Task brief >> What follows are records. Restate all of them word for word.

Available data >>
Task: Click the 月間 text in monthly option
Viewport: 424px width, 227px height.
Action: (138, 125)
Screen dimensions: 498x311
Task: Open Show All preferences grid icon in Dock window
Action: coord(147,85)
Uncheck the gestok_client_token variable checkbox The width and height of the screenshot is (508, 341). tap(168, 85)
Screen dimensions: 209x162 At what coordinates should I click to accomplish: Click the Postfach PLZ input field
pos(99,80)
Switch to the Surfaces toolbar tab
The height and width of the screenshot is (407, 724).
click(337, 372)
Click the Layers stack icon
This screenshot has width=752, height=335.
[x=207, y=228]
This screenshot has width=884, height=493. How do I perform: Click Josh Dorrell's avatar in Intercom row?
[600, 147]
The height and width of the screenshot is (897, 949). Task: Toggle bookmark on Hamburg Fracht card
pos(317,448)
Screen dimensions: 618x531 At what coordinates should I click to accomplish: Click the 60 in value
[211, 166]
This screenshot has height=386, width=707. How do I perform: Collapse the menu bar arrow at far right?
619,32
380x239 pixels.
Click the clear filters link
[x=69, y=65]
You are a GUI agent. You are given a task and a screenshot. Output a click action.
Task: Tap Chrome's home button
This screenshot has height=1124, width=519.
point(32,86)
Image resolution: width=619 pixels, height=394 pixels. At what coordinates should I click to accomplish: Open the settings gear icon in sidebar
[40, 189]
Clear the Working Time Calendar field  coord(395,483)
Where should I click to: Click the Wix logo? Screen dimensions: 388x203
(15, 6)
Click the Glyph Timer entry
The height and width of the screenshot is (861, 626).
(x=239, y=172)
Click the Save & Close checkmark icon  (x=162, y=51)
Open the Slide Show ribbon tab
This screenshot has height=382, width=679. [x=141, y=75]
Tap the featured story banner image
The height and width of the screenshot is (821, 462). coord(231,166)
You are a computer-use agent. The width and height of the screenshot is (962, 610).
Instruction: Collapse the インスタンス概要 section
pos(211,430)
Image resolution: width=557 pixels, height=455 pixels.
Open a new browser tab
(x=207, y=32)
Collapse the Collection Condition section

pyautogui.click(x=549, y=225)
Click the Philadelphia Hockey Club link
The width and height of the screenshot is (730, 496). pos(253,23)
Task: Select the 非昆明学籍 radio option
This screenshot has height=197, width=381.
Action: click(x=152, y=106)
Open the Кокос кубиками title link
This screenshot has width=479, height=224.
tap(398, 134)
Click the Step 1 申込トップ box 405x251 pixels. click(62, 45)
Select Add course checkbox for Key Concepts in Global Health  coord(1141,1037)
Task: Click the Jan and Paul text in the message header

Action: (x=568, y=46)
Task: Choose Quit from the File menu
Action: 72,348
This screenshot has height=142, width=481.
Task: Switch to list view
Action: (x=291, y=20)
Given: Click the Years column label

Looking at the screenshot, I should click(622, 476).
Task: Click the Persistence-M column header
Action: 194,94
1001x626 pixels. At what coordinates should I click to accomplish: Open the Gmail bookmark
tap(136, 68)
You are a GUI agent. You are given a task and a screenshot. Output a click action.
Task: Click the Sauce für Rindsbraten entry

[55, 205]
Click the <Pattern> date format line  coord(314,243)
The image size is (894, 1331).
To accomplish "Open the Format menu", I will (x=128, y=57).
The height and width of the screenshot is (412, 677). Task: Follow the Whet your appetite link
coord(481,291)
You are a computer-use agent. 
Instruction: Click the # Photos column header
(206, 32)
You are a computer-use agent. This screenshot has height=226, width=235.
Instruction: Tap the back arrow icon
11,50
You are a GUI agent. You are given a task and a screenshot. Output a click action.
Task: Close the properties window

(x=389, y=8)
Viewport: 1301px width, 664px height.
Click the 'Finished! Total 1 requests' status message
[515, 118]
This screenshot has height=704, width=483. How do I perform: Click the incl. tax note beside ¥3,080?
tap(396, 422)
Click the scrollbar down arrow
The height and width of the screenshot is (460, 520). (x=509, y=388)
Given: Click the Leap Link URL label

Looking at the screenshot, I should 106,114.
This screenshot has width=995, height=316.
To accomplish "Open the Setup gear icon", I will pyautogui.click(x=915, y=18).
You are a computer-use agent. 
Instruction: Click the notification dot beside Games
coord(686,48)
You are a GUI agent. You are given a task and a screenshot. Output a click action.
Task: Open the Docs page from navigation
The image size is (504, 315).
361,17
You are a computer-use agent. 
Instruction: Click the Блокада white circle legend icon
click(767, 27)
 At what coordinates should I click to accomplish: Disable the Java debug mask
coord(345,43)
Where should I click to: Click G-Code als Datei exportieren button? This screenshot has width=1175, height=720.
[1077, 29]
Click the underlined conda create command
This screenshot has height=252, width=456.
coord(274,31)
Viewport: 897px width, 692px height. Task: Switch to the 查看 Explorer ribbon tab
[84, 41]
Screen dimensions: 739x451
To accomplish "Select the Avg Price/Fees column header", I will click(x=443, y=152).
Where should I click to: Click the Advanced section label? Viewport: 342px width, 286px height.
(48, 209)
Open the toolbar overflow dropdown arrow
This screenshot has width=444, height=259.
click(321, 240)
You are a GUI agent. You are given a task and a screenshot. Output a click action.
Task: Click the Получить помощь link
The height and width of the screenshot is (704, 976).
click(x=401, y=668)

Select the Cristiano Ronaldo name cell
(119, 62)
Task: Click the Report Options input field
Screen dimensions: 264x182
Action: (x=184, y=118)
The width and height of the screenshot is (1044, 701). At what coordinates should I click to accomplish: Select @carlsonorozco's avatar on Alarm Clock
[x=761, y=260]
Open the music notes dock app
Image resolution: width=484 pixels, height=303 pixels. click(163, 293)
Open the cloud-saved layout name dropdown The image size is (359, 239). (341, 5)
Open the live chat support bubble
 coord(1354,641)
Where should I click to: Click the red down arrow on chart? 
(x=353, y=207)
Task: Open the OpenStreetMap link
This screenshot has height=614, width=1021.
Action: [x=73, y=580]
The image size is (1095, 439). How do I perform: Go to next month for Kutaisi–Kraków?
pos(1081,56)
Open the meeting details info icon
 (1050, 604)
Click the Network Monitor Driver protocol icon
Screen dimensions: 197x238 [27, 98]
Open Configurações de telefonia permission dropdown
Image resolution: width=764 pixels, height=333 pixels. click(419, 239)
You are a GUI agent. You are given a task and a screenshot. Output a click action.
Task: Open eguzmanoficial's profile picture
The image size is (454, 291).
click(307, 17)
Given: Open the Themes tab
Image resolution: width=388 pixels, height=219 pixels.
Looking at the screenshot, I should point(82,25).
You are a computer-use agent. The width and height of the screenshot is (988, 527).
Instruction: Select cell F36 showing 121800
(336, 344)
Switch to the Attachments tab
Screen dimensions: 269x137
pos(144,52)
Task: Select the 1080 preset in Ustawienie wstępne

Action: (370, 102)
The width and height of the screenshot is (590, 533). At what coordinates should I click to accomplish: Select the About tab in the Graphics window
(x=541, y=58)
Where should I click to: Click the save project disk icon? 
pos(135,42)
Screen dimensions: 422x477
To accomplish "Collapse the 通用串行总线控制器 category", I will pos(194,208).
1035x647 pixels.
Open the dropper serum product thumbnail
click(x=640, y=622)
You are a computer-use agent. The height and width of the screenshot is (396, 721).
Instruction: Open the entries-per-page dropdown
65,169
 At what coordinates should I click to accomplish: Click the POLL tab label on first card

The completed task >>
Task: Click the 月間 text in monthly option
Viewport: 424px width, 227px height.
Action: (138, 125)
Screen dimensions: 498x311
Task: Open Show All preferences grid icon in Dock window
Action: coord(147,85)
Uncheck the gestok_client_token variable checkbox The width and height of the screenshot is (508, 341). tap(168, 85)
Screen dimensions: 209x162 At what coordinates should I click to accomplish: Click the Postfach PLZ input field
pos(99,80)
Switch to the Surfaces toolbar tab
The height and width of the screenshot is (407, 724).
click(337, 372)
Click the Layers stack icon
This screenshot has width=752, height=335.
[x=207, y=228]
This screenshot has width=884, height=493. How do I perform: Click Josh Dorrell's avatar in Intercom row?
[600, 147]
The height and width of the screenshot is (897, 949). Task: Toggle bookmark on Hamburg Fracht card
pos(317,448)
Screen dimensions: 618x531 At what coordinates should I click to accomplish: Click the 60 in value
[211, 166]
This screenshot has height=386, width=707. How do I perform: Collapse the menu bar arrow at far right?
619,32
380x239 pixels.
Click the clear filters link
[x=69, y=65]
You are a GUI agent. You are given a task and a screenshot. Output a click action.
Task: Tap Chrome's home button
This screenshot has height=1124, width=519.
point(32,86)
Image resolution: width=619 pixels, height=394 pixels. At what coordinates should I click to accomplish: Open the settings gear icon in sidebar
[40, 189]
Clear the Working Time Calendar field  coord(395,483)
Where should I click to: Click the Wix logo? Screen dimensions: 388x203
(15, 6)
Click the Glyph Timer entry
The height and width of the screenshot is (861, 626).
(x=239, y=172)
Click the Save & Close checkmark icon  (x=162, y=51)
Open the Slide Show ribbon tab
This screenshot has height=382, width=679. [x=141, y=75]
Tap the featured story banner image
The height and width of the screenshot is (821, 462). coord(231,166)
You are a computer-use agent. The width and height of the screenshot is (962, 610).
Instruction: Collapse the インスタンス概要 section
pos(211,430)
Image resolution: width=557 pixels, height=455 pixels.
Open a new browser tab
(x=207, y=32)
Collapse the Collection Condition section

pyautogui.click(x=549, y=225)
Click the Philadelphia Hockey Club link
The width and height of the screenshot is (730, 496). pos(253,23)
Task: Select the 非昆明学籍 radio option
This screenshot has height=197, width=381.
Action: click(x=152, y=106)
Open the Кокос кубиками title link
This screenshot has width=479, height=224.
tap(398, 134)
Click the Step 1 申込トップ box 405x251 pixels. click(62, 45)
Select Add course checkbox for Key Concepts in Global Health  coord(1141,1037)
Task: Click the Jan and Paul text in the message header

Action: (x=568, y=46)
Task: Choose Quit from the File menu
Action: 72,348
This screenshot has height=142, width=481.
Task: Switch to list view
Action: (x=291, y=20)
Given: Click the Years column label

Looking at the screenshot, I should click(622, 476).
Task: Click the Persistence-M column header
Action: 194,94
1001x626 pixels. At what coordinates should I click to accomplish: Open the Gmail bookmark
tap(136, 68)
You are a GUI agent. You are given a task and a screenshot. Output a click action.
Task: Click the Sauce für Rindsbraten entry

[55, 205]
Click the <Pattern> date format line  coord(314,243)
The image size is (894, 1331).
To accomplish "Open the Format menu", I will (x=128, y=57).
The height and width of the screenshot is (412, 677). Task: Follow the Whet your appetite link
coord(481,291)
You are a computer-use agent. 
Instruction: Click the # Photos column header
(206, 32)
You are a computer-use agent. This screenshot has height=226, width=235.
Instruction: Tap the back arrow icon
11,50
You are a GUI agent. You are given a task and a screenshot. Output a click action.
Task: Close the properties window

(x=389, y=8)
Viewport: 1301px width, 664px height.
Click the 'Finished! Total 1 requests' status message
[515, 118]
This screenshot has height=704, width=483. How do I perform: Click the incl. tax note beside ¥3,080?
tap(396, 422)
Click the scrollbar down arrow
The height and width of the screenshot is (460, 520). (x=509, y=388)
Given: Click the Leap Link URL label

Looking at the screenshot, I should 106,114.
This screenshot has width=995, height=316.
To accomplish "Open the Setup gear icon", I will pyautogui.click(x=915, y=18).
You are a computer-use agent. 
Instruction: Click the notification dot beside Games
coord(686,48)
You are a GUI agent. You are given a task and a screenshot. Output a click action.
Task: Open the Docs page from navigation
The image size is (504, 315).
361,17
You are a computer-use agent. 
Instruction: Click the Блокада white circle legend icon
click(767, 27)
 At what coordinates should I click to accomplish: Disable the Java debug mask
coord(345,43)
Where should I click to: Click G-Code als Datei exportieren button? This screenshot has width=1175, height=720.
[1077, 29]
Click the underlined conda create command
This screenshot has height=252, width=456.
coord(274,31)
Viewport: 897px width, 692px height. Task: Switch to the 查看 Explorer ribbon tab
[84, 41]
Screen dimensions: 739x451
To accomplish "Select the Avg Price/Fees column header", I will click(x=443, y=152).
Where should I click to: Click the Advanced section label? Viewport: 342px width, 286px height.
(48, 209)
Open the toolbar overflow dropdown arrow
This screenshot has width=444, height=259.
click(321, 240)
You are a GUI agent. You are given a task and a screenshot. Output a click action.
Task: Click the Получить помощь link
The height and width of the screenshot is (704, 976).
click(x=401, y=668)

Select the Cristiano Ronaldo name cell
(119, 62)
Task: Click the Report Options input field
Screen dimensions: 264x182
Action: (x=184, y=118)
The width and height of the screenshot is (1044, 701). At what coordinates should I click to accomplish: Select @carlsonorozco's avatar on Alarm Clock
[x=761, y=260]
Open the music notes dock app
Image resolution: width=484 pixels, height=303 pixels. click(163, 293)
Open the cloud-saved layout name dropdown The image size is (359, 239). (341, 5)
Open the live chat support bubble
 coord(1354,641)
Where should I click to: Click the red down arrow on chart? 
(x=353, y=207)
Task: Open the OpenStreetMap link
This screenshot has height=614, width=1021.
Action: [x=73, y=580]
The image size is (1095, 439). How do I perform: Go to next month for Kutaisi–Kraków?
pos(1081,56)
Open the meeting details info icon
 (1050, 604)
Click the Network Monitor Driver protocol icon
Screen dimensions: 197x238 [27, 98]
Open Configurações de telefonia permission dropdown
Image resolution: width=764 pixels, height=333 pixels. click(419, 239)
You are a GUI agent. You are given a task and a screenshot. Output a click action.
Task: Open eguzmanoficial's profile picture
The image size is (454, 291).
click(307, 17)
Given: Open the Themes tab
Image resolution: width=388 pixels, height=219 pixels.
Looking at the screenshot, I should point(82,25).
You are a computer-use agent. The width and height of the screenshot is (988, 527).
Instruction: Select cell F36 showing 121800
(336, 344)
Switch to the Attachments tab
Screen dimensions: 269x137
pos(144,52)
Task: Select the 1080 preset in Ustawienie wstępne

Action: (370, 102)
The width and height of the screenshot is (590, 533). At what coordinates should I click to accomplish: Select the About tab in the Graphics window
(x=541, y=58)
Where should I click to: Click the save project disk icon? 
pos(135,42)
Screen dimensions: 422x477
To accomplish "Collapse the 通用串行总线控制器 category", I will pos(194,208).
1035x647 pixels.
Open the dropper serum product thumbnail
click(x=640, y=622)
You are a computer-use agent. The height and width of the screenshot is (396, 721).
Instruction: Open the entries-per-page dropdown
65,169
 At what coordinates should I click to accomplish: Click the POLL tab label on first card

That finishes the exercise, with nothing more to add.